The Austin Chronicle

https://www.austinchronicle.com/screens/1999-10-22/74368/

Ride the High Country

By Michael Sragow, October 22, 1999, Screens

Norman Mailer once said that Truman Capote was "the most perfect writer" of his generation. Sam Peckinpah combined the best of both of them and became the most perfect filmmaker of his generation. He had the irrepressible life force and expansive rhetoric of Mailer, and the love for misfits and for craft of Capote. And he had it all from the beginning of his movie-directing career. When you see a great Peckinpah film like his second feature, Ride the High Country (1962), you feel that the director has found a way to tell a story that lays his own soul across the screen. This movie celebrates a hero of self-control. But each frame is energized with a sense of what that self-control has cost the man in love, friendship, and glory.

Steve Judd (Joel McCrea) is one of Peckinpah's gallant Westerners: an ex-lawman trying to regain his professional integrity after years of work in pickup jobs like bartender or bouncer. He enlists his former deputy, Gil Westrum (Randolph Scott), to help him transport bullion from a High Country mining camp to a bank in the town below. Westrum has become a scam artist in a traveling Wild West show; Judd doesn't realize that his old friend, with the help of a new partner, Heck Longtree (Ron Starr), intends to steal the gold away.

Peckinpah sets us down in America's closing frontier land not as spectators but as Steve Judd's sidekicks. In the opening scene, Judd tips his hat to townsfolk who seem to be greeting his arrival. All that interests them, though, is the hyped-up spectacle of the camel-vs.-horse race that Heck runs for the Wild West show. From there on in, we, as well as Judd, take every glance or gesture as a comment on his relevance or worth. When he shakes hands with one of his banker-employers, Peckinpah cuts to his grip, as if the handshake is a test of strength. The banker is merely studying Judd's frayed shirt. Peckinpah could use details as small as an unraveling cuff to take the measure of one man's pettiness and another's pride.

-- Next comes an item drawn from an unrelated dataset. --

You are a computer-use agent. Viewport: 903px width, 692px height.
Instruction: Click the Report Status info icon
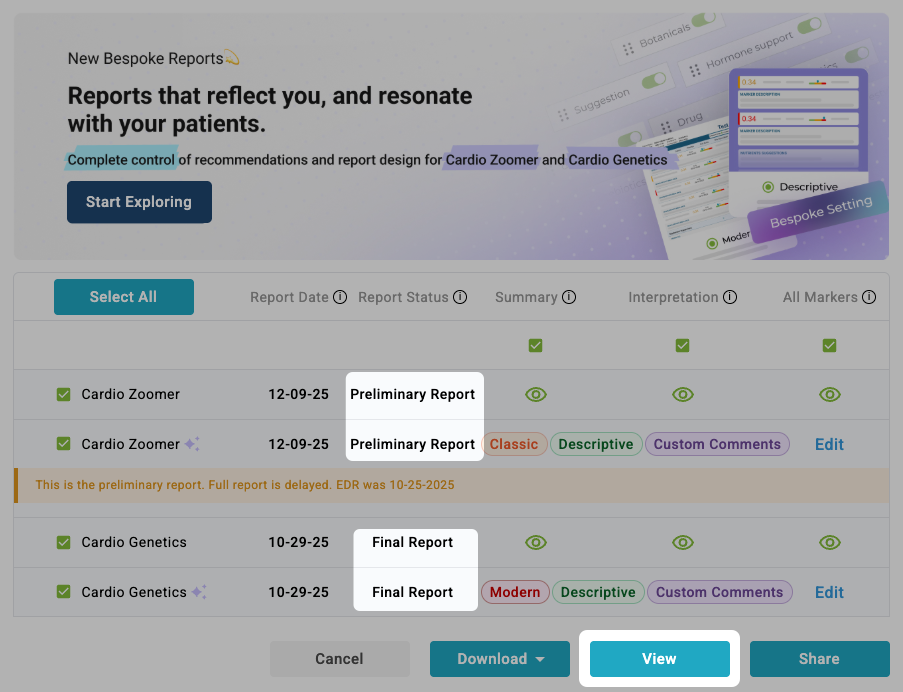(460, 297)
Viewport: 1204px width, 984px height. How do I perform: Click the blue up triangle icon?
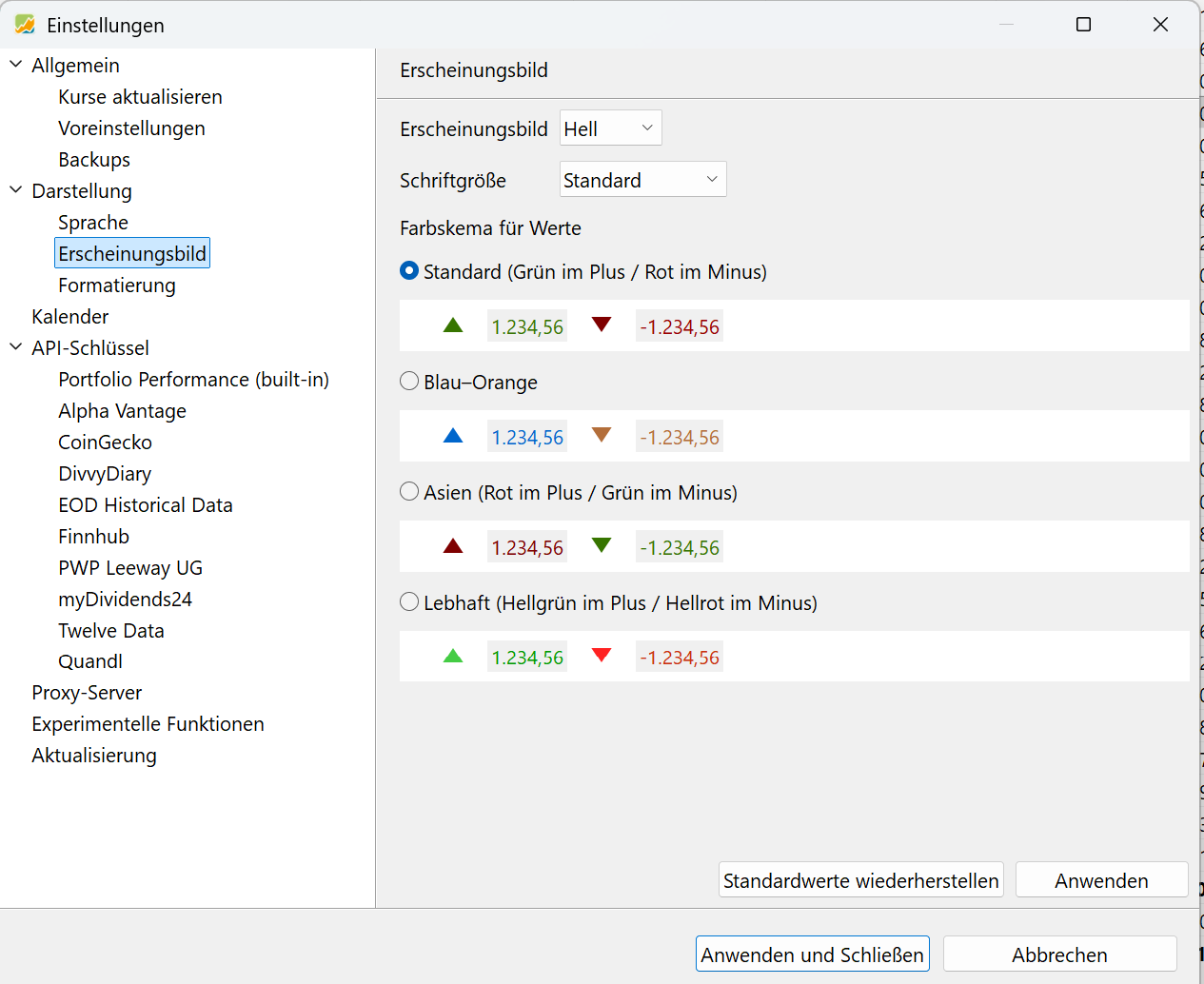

The movie is principally about Westrum and Longtree's redemption through their love for this modest, righteous man. When they and Judd take Elsa (Mariette Hartley), the daughter of a puritanical father, to her miner fiancé, Billy Hammond (James Drury), she brings home the director's aversion to white hat/black hat melodrama. "My father says there's only right and wrong, good and evil. It isn't that simple, is it?" asks Elsa. "No," Judd replies, "It should be, but it isn't." Elsa doesn't know that she's marrying into a bestial family -- and the director's sympathy for her belies his reputation for misogyny. Peckinpah films Elsa's marriage in a cathouse largely from her point of view, and the result is comparable in tragicomic force to the humiliations of the prostitute heroine in Fellini's Nights of Cabiria. As the Hammond brothers lick their lips at the prospect of sharing Billy's bride, the sequence passes from pastoral charm to lyric grotesquerie to a nightmare bacchanal.

Peckinpah's passion for directing extends to the farthest corner of the screen and the smallest seam in the editing. He continuously enlarges the meaning and impact of the action with magical improvisations: In the prelude to the climactic shoot-out, the most feral Hammond (Warren Oates) vents his anger at Judd and Westrum by shooting at some chickens. Peckinpah worked with his lead actors to envelop their characters in a kind of kinetic compassion. Desperation breaks out vividly and pitiably beneath the calculating surface of Scott's Westrum. And McCrea gives Judd a ruefulness that makes it all the more inspiring when he and Westrum confront the Hammonds, square their shoulders, and march to their fate without flinching. When the just and unpretentious Judd "goes it alone" and dies, he turns his massive frame for one last look at the high country -- then plummets to the bottom of the movie frame. You feel close enough to hear his heart stop.